We recently released the first version of lakeFS supported by Pebble’s sstable library – RocksDB. The release introduced a new data model which is now much closer to Git. Instead of using a PostgreSQL server that quickly becomes a bottleneck, committed metadata now lives on the object store itself.
Early on we realized that we needed to cache those metadata files in the lakeFS local disk storage.
lakeFS “secret sauce” is fast metadata operations. A diff operation is less usable if it needs to fetch dozens of 10MB files from the object store, just to compare entries. Caching metadata files locally using LRU made sense for us, as some files are more frequent than others. For example, metadata files which represent the latest commit of master.
Another argument supporting our decision to add a local cache is that those files are immutable by nature. A commit represents a snapshot of your objects at a certain point in time and is guaranteed not to change. Not having to deal with cache invalidation is a huge advantage since consistency is a must for our users.
This led us to the conclusion that simply keeping the most commonly accessed files locally, handling eviction by deleting those files will allow us to enjoy the performance boost. How hard could that be?
Challenge #1 – Bookkeeping storage usage
We wanted to leverage one of the many implementations of in-memory caches in golang, for bookkeeping the files on disk and when to evict those. The pattern we had in mind:
- Whenever we store a file on disk (when a new metadata file is written, or when we fetch it from the object store). Insert the filename to the in-mem cache.
- When the file is accessed, try to get the filename from the in-mem cache to update the last access time.
- Whenever the in-mem cache evicts the file, delete it from the disk.
Our requirement for the in-mem cache was clear:
- LRU with cost eviction. Not all files are of the same size. It’s sometimes better to evict one 10MB file than five 2MB files, if the probability to fetch that file is lower than the probability of fetching any one of those five files.
- Allow running a hook when eviction occurs – so that we can delete the file from the local storage.
Dgraph’s Ristretto was a great fit for us due to its cost-based eviction, pluggable hooks, great throughput, and concurrency control. The downside is that in some cases it was too smart for us – it can silently reject new entries from entering the cache. We can live with rejected files that are immediately deleted from the local storage. However, not knowing that it happened means we lost the chance to delete the file. This could eventually lead to lakeFS exhausting disk-space! Ristretto only recently introduced the “onReject” hook (not officially released yet) that together with the “onEvict” hook gives us everything we need.

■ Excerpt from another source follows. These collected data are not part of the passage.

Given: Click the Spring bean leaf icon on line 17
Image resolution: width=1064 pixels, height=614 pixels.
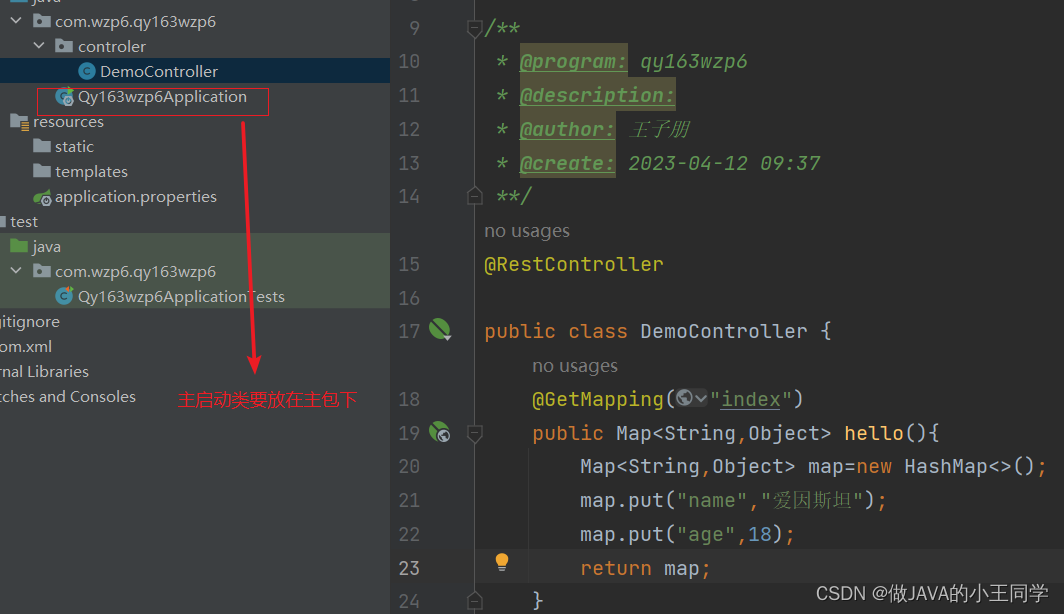Looking at the screenshot, I should tap(438, 330).
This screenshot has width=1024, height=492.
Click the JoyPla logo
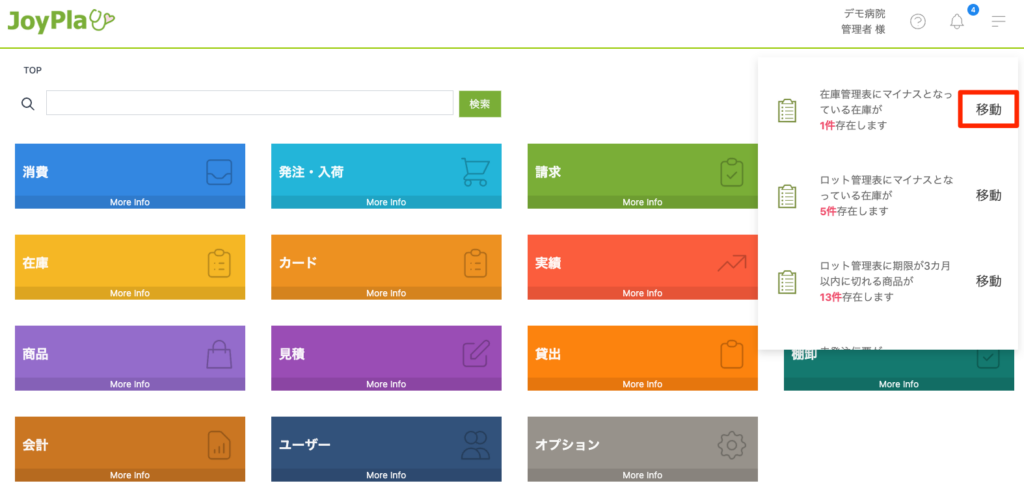point(62,20)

Challenge #2 – Storing metadata’s metadata?
We didn’t want to keep track of additional information about the local stored files, other than their location on disk (which is the key in Ristretto cache). We also wanted a mapping between their local path and the object store path. Therefore, when lakeFS restarts it knows which files are available in the local cache. There’s also the added benefit of observability, when the local paths match with the object store paths. Therefore we mapped an object-store path to the local disk path, e.g. <bucket-prefix>/foo/bar/file1.json to <root-cache-dir>/foo/bar/file1.json.
Trivial as it may sound, matching directories need to be created when a file is stored, and deleted when it is removed. That almost immediately introduces a concurrency problem. Continuing the previous example, consider file foo/bar/file2.json being written while foo/bar/file1.json is being deleted.

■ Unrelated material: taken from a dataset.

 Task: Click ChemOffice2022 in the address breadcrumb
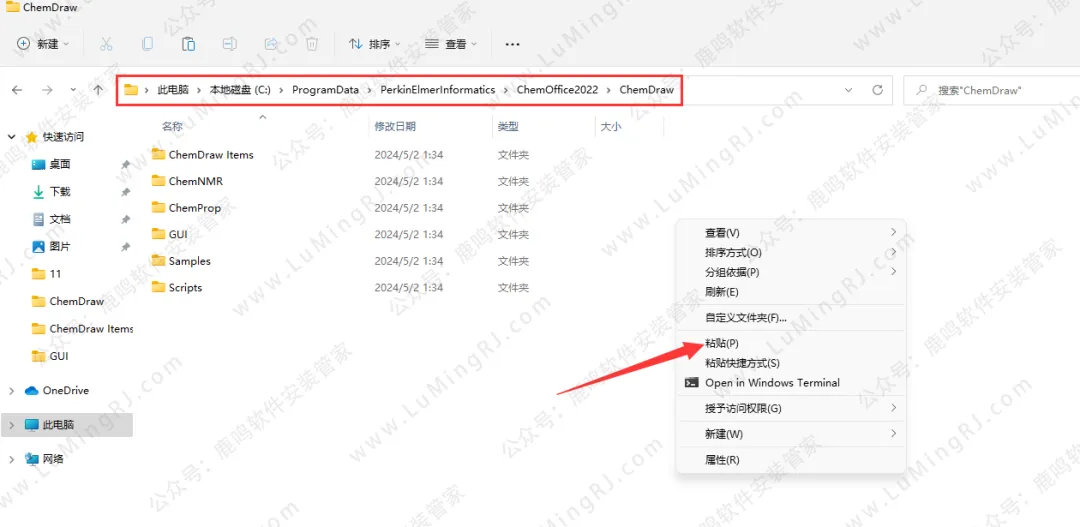[x=557, y=90]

Can you spot the concurrency problem?
file2 writer gets a green light since directories exist, meanwhile file1 deleter sees an empty directory (foo/bar) and starts deleting it too. file2 write now fails since the path foo/bar doesn’t exist.
To solve this problem, we ended up locking on the directory on which actions (store/deletes) are being performed.

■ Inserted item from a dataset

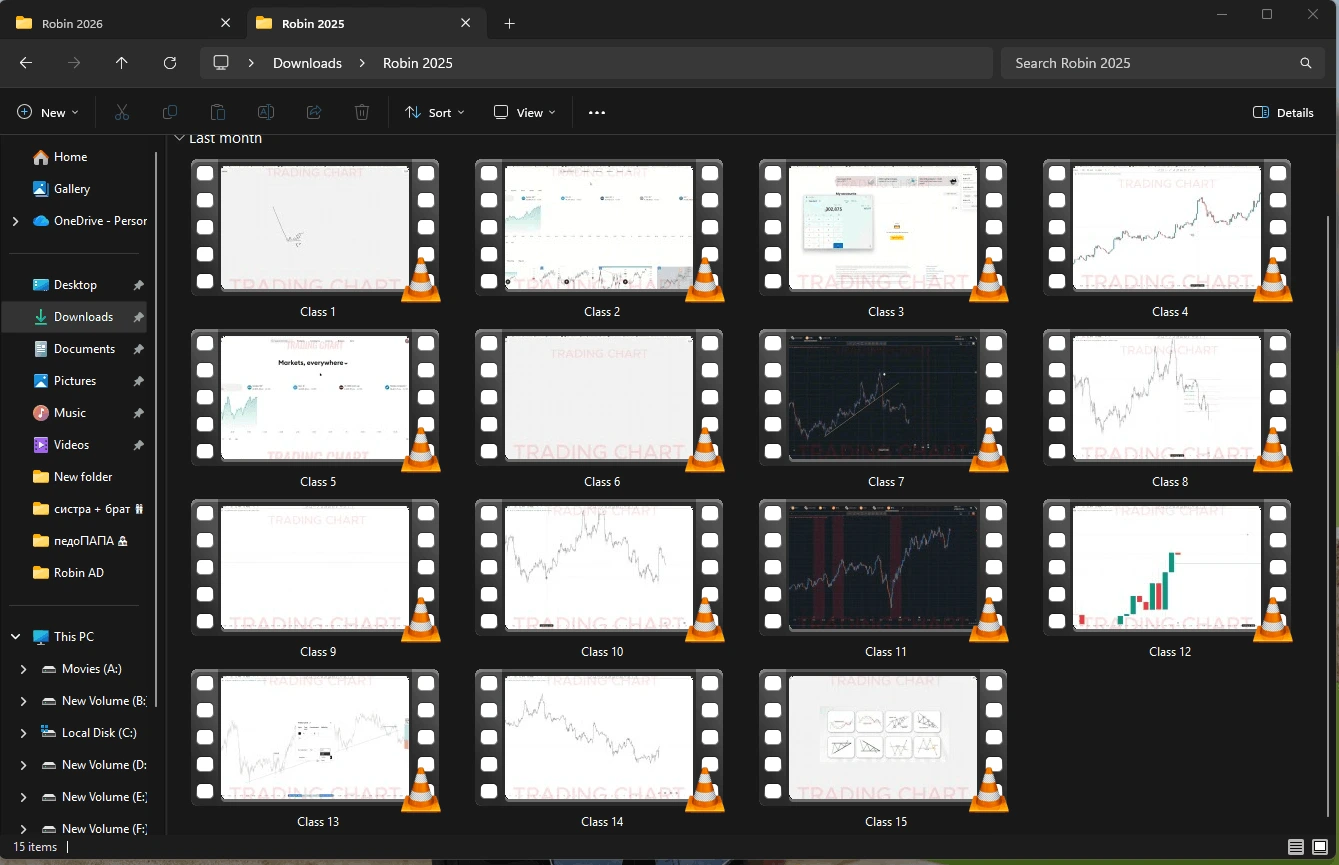Click the Share icon in toolbar
Screen dimensions: 1339x865
tap(314, 113)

Challenge #3 – Open file-handlers
On POSIX, you’re allowed to delete a file that has open file-handlers. It will be removed from the disk only when all open file-handlers are closed.
Sometimes Ristretto cache evicts an entry that points to an open file and we’ll delete the matching file from the disk. We don’t keep open files handlers for too long, but it means that there are short periods where the limit the user set on the disk usage isn’t strict, as we documented it.
There were some other interesting parts that we’ll briefly mention:
- Abstracting the filesystem for all file operations: We didn’t want the logic of reading files from the object-store and storing them locally to leak everywhere for each reader or writer. We introduced TierFS which exposes the same golang FS API, only it stores files in 2 tiers: object-storage and local disk.
- Testing: As always with concurrency, testing all possible races is a hard thing to achieve. When you combine it with a third party cache that controls cache eviction and rejection, it becomes even harder.
A task that started as a standard file storage that leverages an existing cache package, turned out to be much more complicated. Caches are tricky creatures, even under the assumption of immutability, it is still hard to get right. It is important to use the right mapping between the object store and local disk, and between the local-disk and in-memory representation of the available files. During eviction, you should also consider the subtleties of the item being evicted.